Of course, sometimes Jesus simply shows up.  Today, it would be through a miracle – but 2000 years ago, Jesus could physically walk into town and manifest His power, which is exactly what our text shows us.  After the Sermon on the Plain came to a close, Jesus continued His Galilean ministry, and as Luke (and the other gospel writers) has shown us, this often included supernatural healings.  The Bible doesn’t narrate every single healing Jesus performed, although it does give us a good sampling.  And the events it does present to us are presented for a reason: to bring us to faith in the One who heals.  If Jesus can heal the sick – if Jesus can raise the dead – surely Jesus can take care of our deepest eternal needs by healing us of our sin & granting us everlasting life.  He has the authority to do so, thus we need to have faith in the authoritative Jesus.  We need to have faith in the Healer.

Luke 7:1–17

  • Healing #1: the Centurion’s slave

1 Now when He concluded all His sayings in the hearing of the people, He entered Capernaum.

  • Although Luke doesn’t always provide specific timestamps in his writing, he does make the general timeframe clear in this case.  “All His sayings” is a plain reference to the sermon in Chapter 6, and although scholars debate whether or not the Sermon on the Mount is the same thing as the Sermon on the Plain, the basic idea is that the message was done & Jesus was moving on.  Obviously Jesus never stopped all of His teaching (He did it everywhere!), but that specific teaching came to a close and “He entered Capernaum.
  • Where was Capernaum?  It was a large town on the northern shore of the Sea of Galilee.  Recall that this was Jesus’ primary base of ministry whenever He was in the region – it seemed to have been His adopted home (outside of Nazareth).  Already, Jesus had developed quite a reputation in the town by casting out demons (4:31-37), performing healings of various illnesses (4:38-41), and providing all kinds of teaching.  It’s no wonder that both Jews and Gentiles began to seek Him out in their times of need.

2 And a certain centurion’s servant, who was dear to him, was sick and ready to die. 3 So when he heard about Jesus, he sent elders of the Jews to Him, pleading with Him to come and heal his servant.
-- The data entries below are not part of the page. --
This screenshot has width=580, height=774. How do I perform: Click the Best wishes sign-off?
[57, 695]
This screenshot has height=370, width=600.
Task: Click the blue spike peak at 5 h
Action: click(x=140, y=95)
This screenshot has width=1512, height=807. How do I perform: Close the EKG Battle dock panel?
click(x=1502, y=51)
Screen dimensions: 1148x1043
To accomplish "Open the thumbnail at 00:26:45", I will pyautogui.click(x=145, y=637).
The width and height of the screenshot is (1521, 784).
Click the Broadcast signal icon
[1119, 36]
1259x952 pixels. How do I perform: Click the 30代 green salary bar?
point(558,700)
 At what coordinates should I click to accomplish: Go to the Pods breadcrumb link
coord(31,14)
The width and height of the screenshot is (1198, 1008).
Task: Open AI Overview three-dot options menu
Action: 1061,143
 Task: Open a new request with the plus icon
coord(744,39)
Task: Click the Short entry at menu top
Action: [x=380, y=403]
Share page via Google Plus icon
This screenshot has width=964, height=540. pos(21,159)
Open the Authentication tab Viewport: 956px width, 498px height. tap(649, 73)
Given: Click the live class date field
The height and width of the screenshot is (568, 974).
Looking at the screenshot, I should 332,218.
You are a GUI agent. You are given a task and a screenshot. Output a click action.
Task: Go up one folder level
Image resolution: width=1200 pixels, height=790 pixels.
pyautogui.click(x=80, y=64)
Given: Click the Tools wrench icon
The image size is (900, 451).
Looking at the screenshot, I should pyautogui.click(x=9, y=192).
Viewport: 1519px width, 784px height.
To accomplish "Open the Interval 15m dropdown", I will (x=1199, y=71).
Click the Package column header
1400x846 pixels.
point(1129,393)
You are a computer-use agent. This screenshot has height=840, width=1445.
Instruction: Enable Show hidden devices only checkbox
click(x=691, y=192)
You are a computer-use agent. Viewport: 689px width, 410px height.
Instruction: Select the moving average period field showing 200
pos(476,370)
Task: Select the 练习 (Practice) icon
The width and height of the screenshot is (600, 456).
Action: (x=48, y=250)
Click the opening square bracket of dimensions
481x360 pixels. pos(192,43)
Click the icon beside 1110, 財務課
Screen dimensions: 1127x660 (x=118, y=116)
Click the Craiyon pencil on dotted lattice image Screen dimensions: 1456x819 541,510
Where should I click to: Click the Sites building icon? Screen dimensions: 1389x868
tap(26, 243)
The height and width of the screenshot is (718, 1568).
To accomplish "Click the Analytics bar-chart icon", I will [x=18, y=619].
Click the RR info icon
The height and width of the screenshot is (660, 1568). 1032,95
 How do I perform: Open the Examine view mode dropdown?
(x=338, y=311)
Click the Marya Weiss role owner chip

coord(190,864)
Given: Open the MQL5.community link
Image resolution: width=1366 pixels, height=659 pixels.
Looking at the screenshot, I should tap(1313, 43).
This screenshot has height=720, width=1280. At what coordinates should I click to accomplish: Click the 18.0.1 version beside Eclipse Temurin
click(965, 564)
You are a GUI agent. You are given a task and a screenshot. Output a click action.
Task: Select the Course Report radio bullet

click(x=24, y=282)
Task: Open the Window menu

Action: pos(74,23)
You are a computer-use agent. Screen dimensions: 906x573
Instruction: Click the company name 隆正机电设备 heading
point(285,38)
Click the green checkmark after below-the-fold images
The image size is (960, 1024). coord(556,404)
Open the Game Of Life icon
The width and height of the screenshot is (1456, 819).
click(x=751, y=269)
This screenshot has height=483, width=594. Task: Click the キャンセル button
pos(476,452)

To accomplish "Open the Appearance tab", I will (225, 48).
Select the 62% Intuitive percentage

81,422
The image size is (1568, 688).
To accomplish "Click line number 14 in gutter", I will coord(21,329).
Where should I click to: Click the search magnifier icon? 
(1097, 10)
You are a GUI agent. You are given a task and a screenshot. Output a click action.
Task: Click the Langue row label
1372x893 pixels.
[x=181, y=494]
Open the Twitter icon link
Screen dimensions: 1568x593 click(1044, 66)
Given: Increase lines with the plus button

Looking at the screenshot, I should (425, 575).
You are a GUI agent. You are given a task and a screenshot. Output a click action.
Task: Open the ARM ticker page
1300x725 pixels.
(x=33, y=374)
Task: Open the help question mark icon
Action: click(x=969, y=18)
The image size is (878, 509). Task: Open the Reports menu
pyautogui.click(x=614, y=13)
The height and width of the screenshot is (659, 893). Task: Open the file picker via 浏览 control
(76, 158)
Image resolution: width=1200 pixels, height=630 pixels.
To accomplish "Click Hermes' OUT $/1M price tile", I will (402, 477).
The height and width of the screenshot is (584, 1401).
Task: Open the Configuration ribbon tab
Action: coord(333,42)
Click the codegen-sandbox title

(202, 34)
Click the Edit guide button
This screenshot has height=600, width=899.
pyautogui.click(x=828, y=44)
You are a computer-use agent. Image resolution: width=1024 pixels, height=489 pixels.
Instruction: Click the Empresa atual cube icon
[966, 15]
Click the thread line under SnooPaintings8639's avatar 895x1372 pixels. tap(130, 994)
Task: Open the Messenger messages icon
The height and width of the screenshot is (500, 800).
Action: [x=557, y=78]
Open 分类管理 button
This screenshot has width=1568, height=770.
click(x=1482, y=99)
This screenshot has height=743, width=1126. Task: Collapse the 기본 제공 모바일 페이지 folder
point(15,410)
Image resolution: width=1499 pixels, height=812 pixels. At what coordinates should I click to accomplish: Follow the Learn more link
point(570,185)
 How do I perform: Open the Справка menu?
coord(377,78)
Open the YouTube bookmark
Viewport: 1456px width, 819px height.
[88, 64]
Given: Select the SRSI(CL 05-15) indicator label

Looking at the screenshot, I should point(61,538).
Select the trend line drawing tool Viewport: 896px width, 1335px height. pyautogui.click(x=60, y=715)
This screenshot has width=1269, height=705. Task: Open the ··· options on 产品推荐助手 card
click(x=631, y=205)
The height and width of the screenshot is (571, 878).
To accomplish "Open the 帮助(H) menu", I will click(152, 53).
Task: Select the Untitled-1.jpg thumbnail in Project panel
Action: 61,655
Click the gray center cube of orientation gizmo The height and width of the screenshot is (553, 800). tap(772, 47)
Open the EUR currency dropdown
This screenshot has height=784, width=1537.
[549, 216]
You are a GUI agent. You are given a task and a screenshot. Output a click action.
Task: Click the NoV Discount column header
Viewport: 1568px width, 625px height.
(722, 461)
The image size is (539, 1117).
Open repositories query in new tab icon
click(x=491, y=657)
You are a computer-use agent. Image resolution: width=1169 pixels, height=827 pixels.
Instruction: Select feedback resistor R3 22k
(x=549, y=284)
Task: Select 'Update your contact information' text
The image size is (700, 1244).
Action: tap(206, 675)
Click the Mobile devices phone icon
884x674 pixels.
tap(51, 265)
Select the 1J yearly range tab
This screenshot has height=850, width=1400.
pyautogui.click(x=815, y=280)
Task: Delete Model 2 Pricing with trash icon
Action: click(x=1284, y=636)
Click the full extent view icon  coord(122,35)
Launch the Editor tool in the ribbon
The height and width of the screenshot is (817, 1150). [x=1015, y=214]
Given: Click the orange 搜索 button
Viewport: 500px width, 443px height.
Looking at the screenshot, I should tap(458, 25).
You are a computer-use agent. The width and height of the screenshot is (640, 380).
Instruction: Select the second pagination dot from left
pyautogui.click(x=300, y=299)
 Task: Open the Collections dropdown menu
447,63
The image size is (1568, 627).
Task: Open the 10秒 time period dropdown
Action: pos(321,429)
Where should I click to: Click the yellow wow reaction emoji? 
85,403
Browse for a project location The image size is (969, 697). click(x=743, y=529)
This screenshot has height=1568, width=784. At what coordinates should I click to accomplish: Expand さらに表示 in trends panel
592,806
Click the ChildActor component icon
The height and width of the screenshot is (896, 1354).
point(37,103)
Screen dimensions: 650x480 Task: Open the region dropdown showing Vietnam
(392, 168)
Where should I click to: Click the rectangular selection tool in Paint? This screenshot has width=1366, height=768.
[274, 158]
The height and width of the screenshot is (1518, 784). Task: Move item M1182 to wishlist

  • This event seems to be paralleled in Matthew 8:5-13.  Likewise, Matthew shows a centurion (an Roman officer like a lieutenant who was in charge of at least 100 men), and this man had a sick servant, whom he loved very much & thus he requested help from Jesus, trusting in His authority to heal.  There are a few differences between Luke & Matthew, but none without an explanation.  For instance, Matthew has the centurion approach Jesus directly, while Luke does not – even emphasizing the fact that he doesn’t.  But this isn’t necessarily a contradiction.  Matthew could have easily been summarizing the event.  A personal envoy from the centurion (as Luke shows) is still a direct request.  In addition, it even highlights the centurion’s understanding of authority, since he sent people with his authority.  In any case, Luke & Matthew are easily reconciled together.  There is another similar situation in the gospel of John (Jn 4:46-53), but that has many differences and is best explained as a separate event altogether.
    • What’s the point?  The point is that we can be encouraged not to be easily thrown by the objections of skeptics.  It is easy to find websites and other lists from people claiming instance after instance of contradictions within the Scripture.  Yet in the vast majority of examples, the supposed contradictions are easily explained simply through the different perspectives of different authors.  Even the tougher examples have explanations, though it may take a bit of work and research to find them.  But the bottom line is that we can trust our Bibles!  People who are quick to point on the flaws in the Bible are people who have an agenda.  More than any book in history (religious or not), the Bible has stood the test of time, and there are answers to every objection ever raised.  Give the Bible the benefit of the doubt – and then go do the research for yourself.  See it with your own eyes, and be assured that the word of God is true.
  • Regarding this particular event as Luke narrates it, we have a situation with a loving, caring Roman centurion who sent Jewish elders to Jesus asking Him to help this Gentile man and his slave (“servant” = δουλος = slave).  The fact the Roman had a slave was not at all unusual, nor was the fact that he cared for the person as more than “just” a slave.  Close relationships between masters and slaves were not unheard of within the Roman Empire, even if this kind of closeness was relatively rare.  In the end, it reveals something about the character of the centurion: he was a good guy.  Obviously no one is truly good (i.e. perfect) except God – but in comparison with the rest of his culture, he wasn’t bad at all.  This was the kind of guy you’d want as a neighbor – one you’d want as a friend.  This was not the typical picture of a cold & cruel Roman military officer; this was a caring man who made effort to develop relationships with people…even his own slaves.
  • Why did the centurion send Jewish elders?  We’re not told, though it certainly doesn’t seem to be the picture of any sort of oppression where he forced people to go for him.  On the contrary, it seems to be a gesture of respect.  Jesus was a Jewish rabbi, and in general, most rabbis would receive audiences from known Jewish elders far more readily than that of Roman soldiers.  To send a uniformed Roman to Jesus might have seemed intimidating; a fellow Jew would be welcome.  Of course Jesus wouldn’t be intimidated by anyone, but it seems that the centurion was doing as much as he could to approach Jesus on Jesus’ terms, rather than his own.
  • An added benefit of sending Jewish elders was that they could provide references and recommendation for the centurion.  Verse 4…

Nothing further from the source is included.